このプロジェクトの固有性の一つは、「渋谷」とつながっているところにあります。当たり前のことですが、「都市と地域」は争いあうものでははなく、補完しあっているものです。例えば、渋谷にはたくさんのビルが立ち並び、多くの人々で賑わっていますが、ゆとりは少なく、自然もありません。食料だって、地域の生産しているものに頼っています。逆に、岩井にはたくさんの豊かな自然、空き家などの資産が眠っています。それらはちょうど補完し合えるものです。渋谷と岩井は、車でたったの80分。人々やそれぞれの資産が循環する場所になれるはず。SHIPはそのための拠点になります。
私たちSHIPが成功するためには、エリア全体のことを包括的に考え、取り組む必要があります。かつて「民宿のまち・岩井」として栄えていましたが、2019年の大型台風の被害、2年以上に及ぶコロナの影響で、大きなダメージを受けています。少子高齢化・過疎化もあり、産業の担い手も少なく、周辺には空き家や耕作放棄地も目立ちます。漁業を中心に一次産業の活性化、空き家の活用、再生エネルギーへの取り組みなど、今だからこそやるべきローカルリノベーションに取り組んでいきます。
「ネイチャーポジティブ(自然再興)」とは、生物多様性の損失を止め、回復軌道に乗せることを意味します。SHIPは、岩井海岸に位置しており、海という大きな恩恵を受けているといえます。しかし2024年現在、海は温暖化の影響を大きく受け、日本の漁業は大きな被害を受けています。海の多様性を守る活動を進めるとともに、海の価値・尊さを伝えていく拠点にしていきます。
もともとこの場所は渋谷区の「臨海学園」でした。海のない渋谷で育つ子どもたちが、海に触れ、海を学び、危険を知る「冒険教育」の場だったのです。しかし、今の社会では、大人たちも自然(海)に触れる機会は少なく、ビルとコンクリートに囲まれて過ごしています。SHIPは、子どもだけでなく、大人たちにとっても冒険教育を提供できるようなプログラムを作っていく計画です。

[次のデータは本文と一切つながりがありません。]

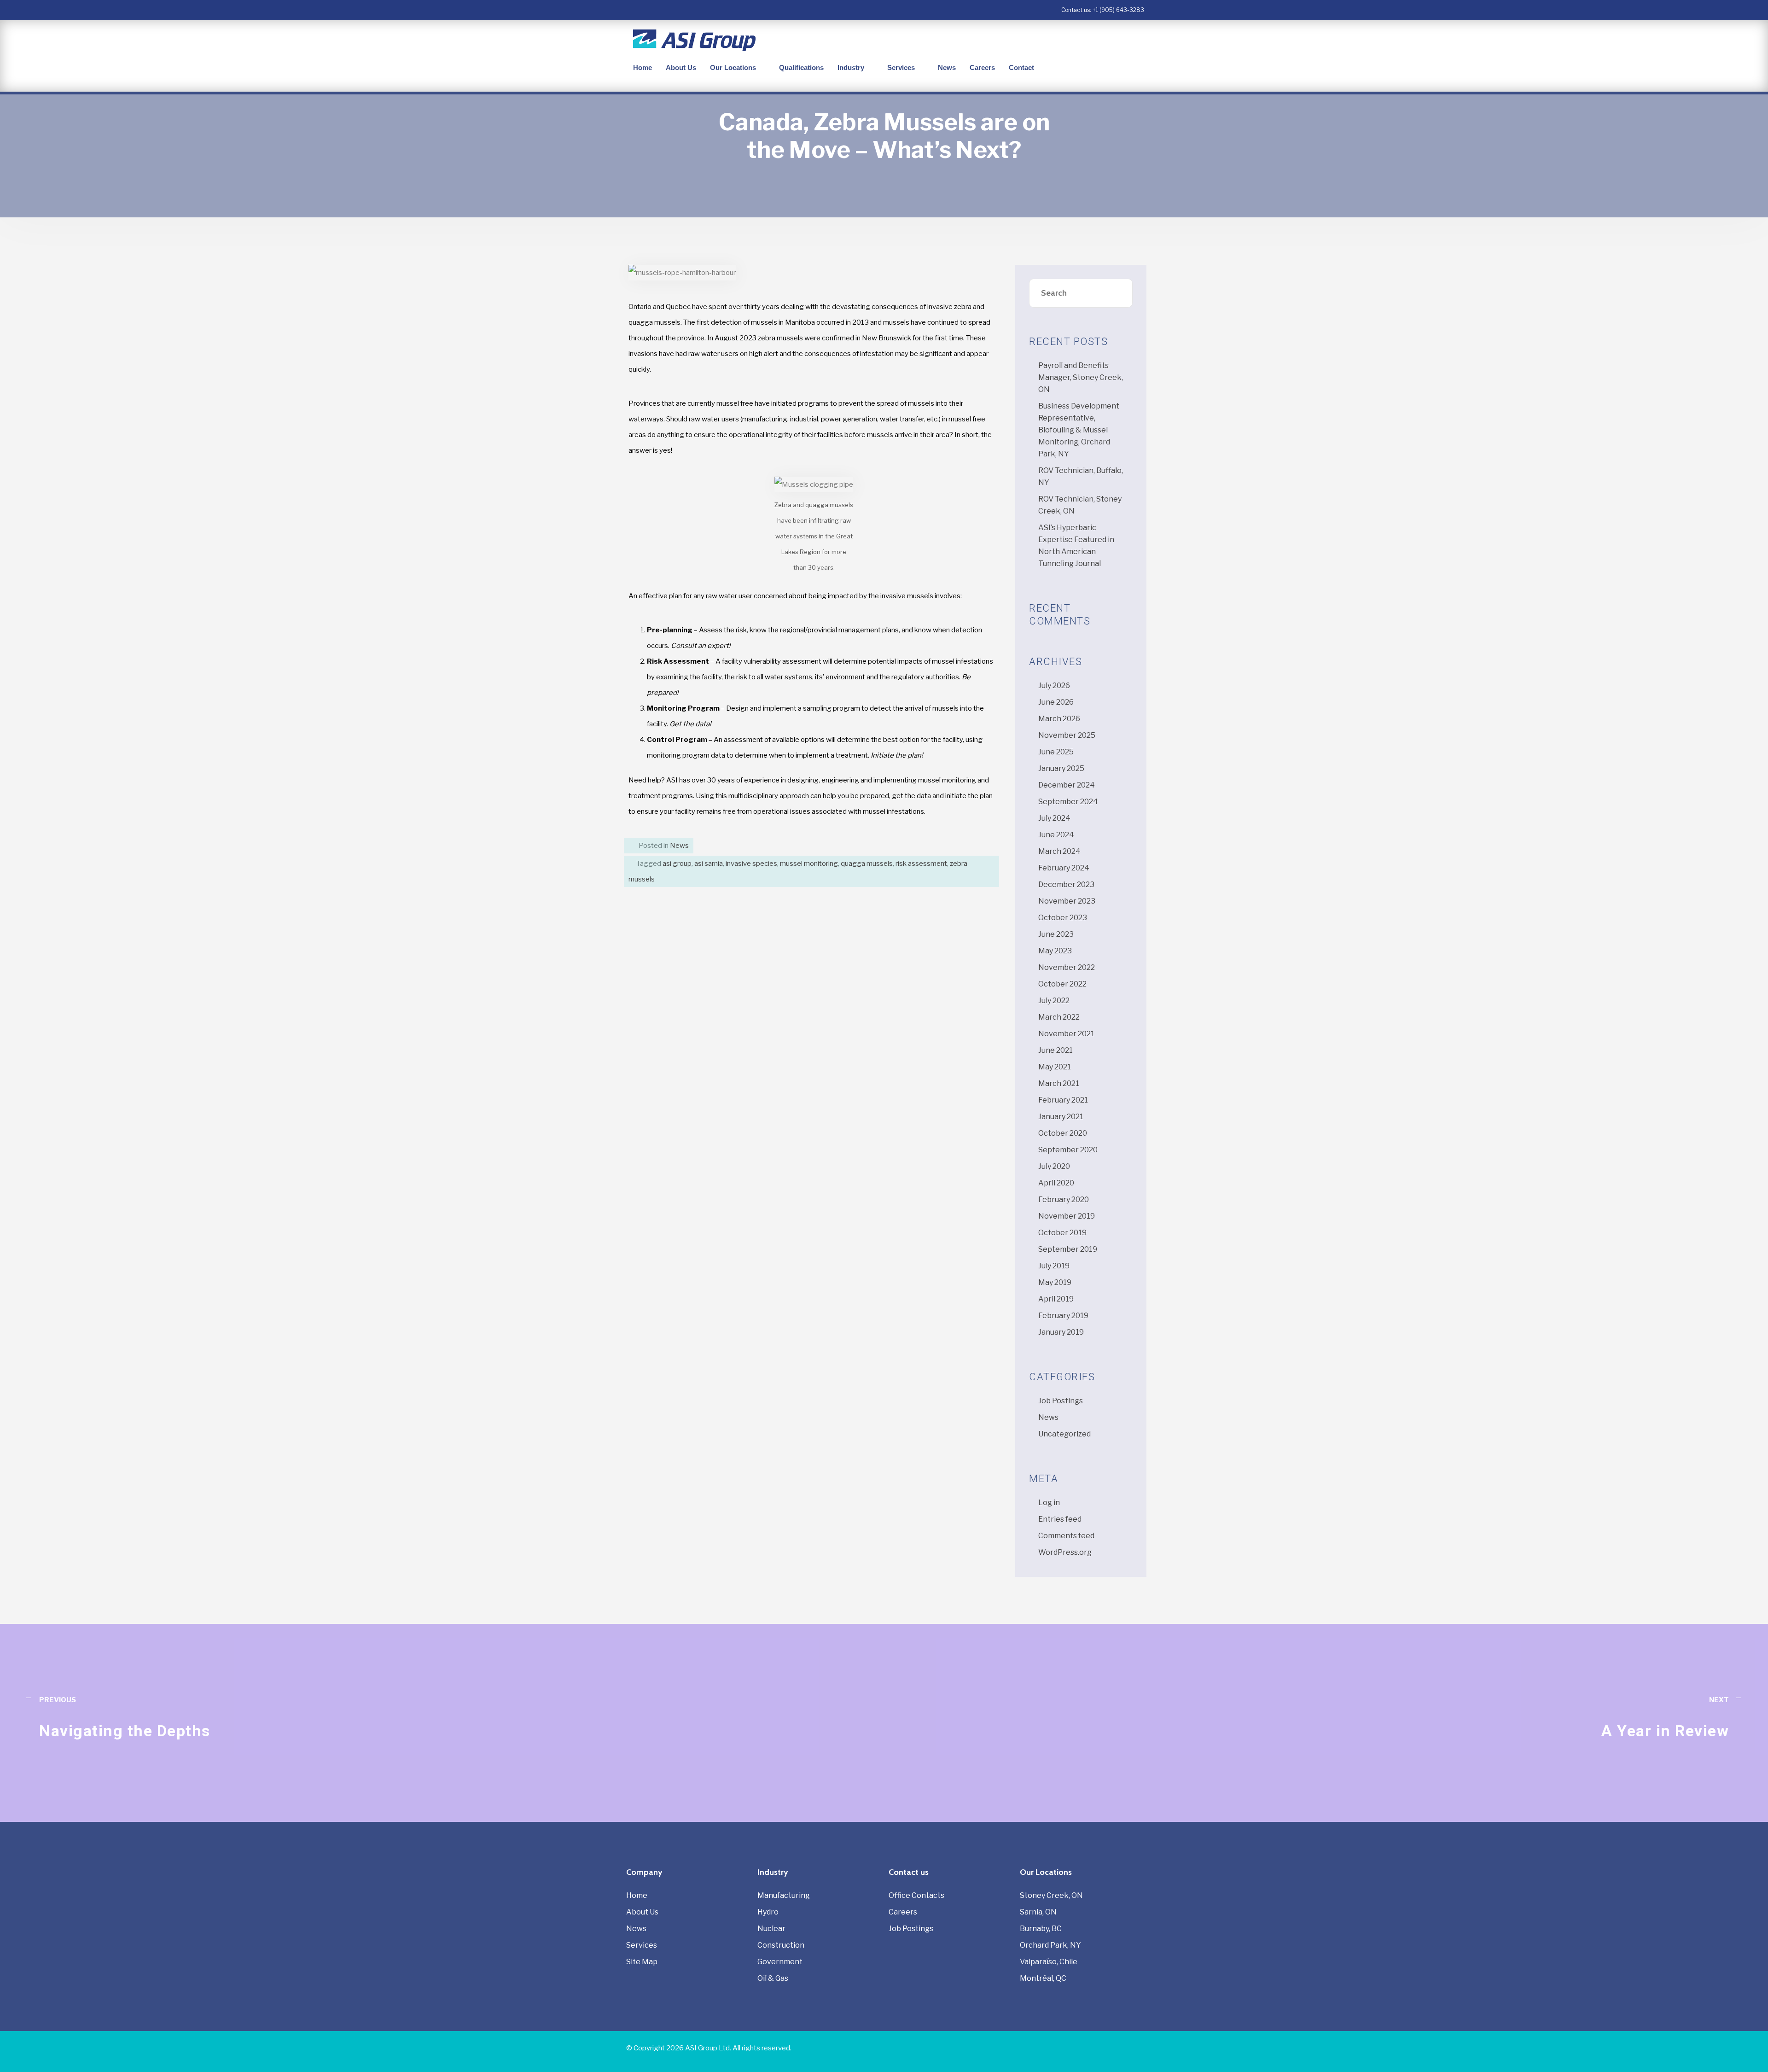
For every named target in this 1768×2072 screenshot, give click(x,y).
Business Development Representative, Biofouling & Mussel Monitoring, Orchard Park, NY (1078, 430)
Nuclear (771, 1928)
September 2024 (1068, 801)
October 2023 (1062, 917)
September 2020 (1068, 1149)
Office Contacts (916, 1895)
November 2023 (1066, 901)
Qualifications (801, 67)
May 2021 (1054, 1066)
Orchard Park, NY (1050, 1945)
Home (642, 67)
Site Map (641, 1961)
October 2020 (1062, 1133)
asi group (677, 863)
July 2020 (1054, 1166)
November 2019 (1066, 1216)
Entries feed (1060, 1519)
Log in (1049, 1502)
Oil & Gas (772, 1978)
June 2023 (1056, 934)
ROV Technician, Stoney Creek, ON (1080, 505)
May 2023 (1055, 950)
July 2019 (1054, 1265)
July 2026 (1054, 685)
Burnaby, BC (1041, 1928)
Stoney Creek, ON (1051, 1895)
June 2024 (1056, 834)
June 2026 (1056, 702)
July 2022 (1054, 1000)
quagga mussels (867, 863)
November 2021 (1066, 1033)
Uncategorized (1064, 1434)
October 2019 (1062, 1232)
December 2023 (1066, 884)
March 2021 (1058, 1083)
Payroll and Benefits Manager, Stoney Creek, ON (1080, 377)
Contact (1021, 67)
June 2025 (1056, 751)
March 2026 (1059, 718)
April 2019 (1056, 1299)
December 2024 (1066, 785)
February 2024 (1063, 868)
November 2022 (1066, 967)
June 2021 (1055, 1050)
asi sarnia (708, 863)
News (947, 67)
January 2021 (1060, 1116)
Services (901, 67)
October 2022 (1062, 984)
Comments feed (1066, 1535)
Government (780, 1961)
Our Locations (733, 67)
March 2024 (1059, 851)
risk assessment (921, 863)
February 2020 (1063, 1199)
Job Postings (1060, 1400)
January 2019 (1061, 1332)
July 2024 (1054, 818)
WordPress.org (1065, 1552)
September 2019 (1067, 1249)
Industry (850, 67)
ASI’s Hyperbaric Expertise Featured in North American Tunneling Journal (1076, 545)
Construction (780, 1945)
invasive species (751, 863)
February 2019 (1063, 1315)
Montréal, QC (1043, 1978)
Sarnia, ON (1038, 1912)
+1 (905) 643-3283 (1118, 9)
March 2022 (1059, 1017)
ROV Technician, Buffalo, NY (1080, 476)
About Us (681, 67)
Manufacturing (783, 1895)
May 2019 (1054, 1282)
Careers (982, 67)
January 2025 (1061, 768)
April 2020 (1056, 1183)
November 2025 (1066, 735)
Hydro (768, 1912)
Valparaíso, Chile (1048, 1961)
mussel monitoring (809, 863)
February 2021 (1063, 1100)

SHIPの運営は、できるだけ自分たちの手で行っていきます。大きな企業や「もともとあるブランド」に頼るのではなく、地域の空気を汲み取ったボトムアップで作っていくような場所にします。自分たちの目でみて、手でつくっていくことで、その空間に人の愛着が宿ると信じています。手間暇をかけながら、ゆっくりと育てていけたらと思います。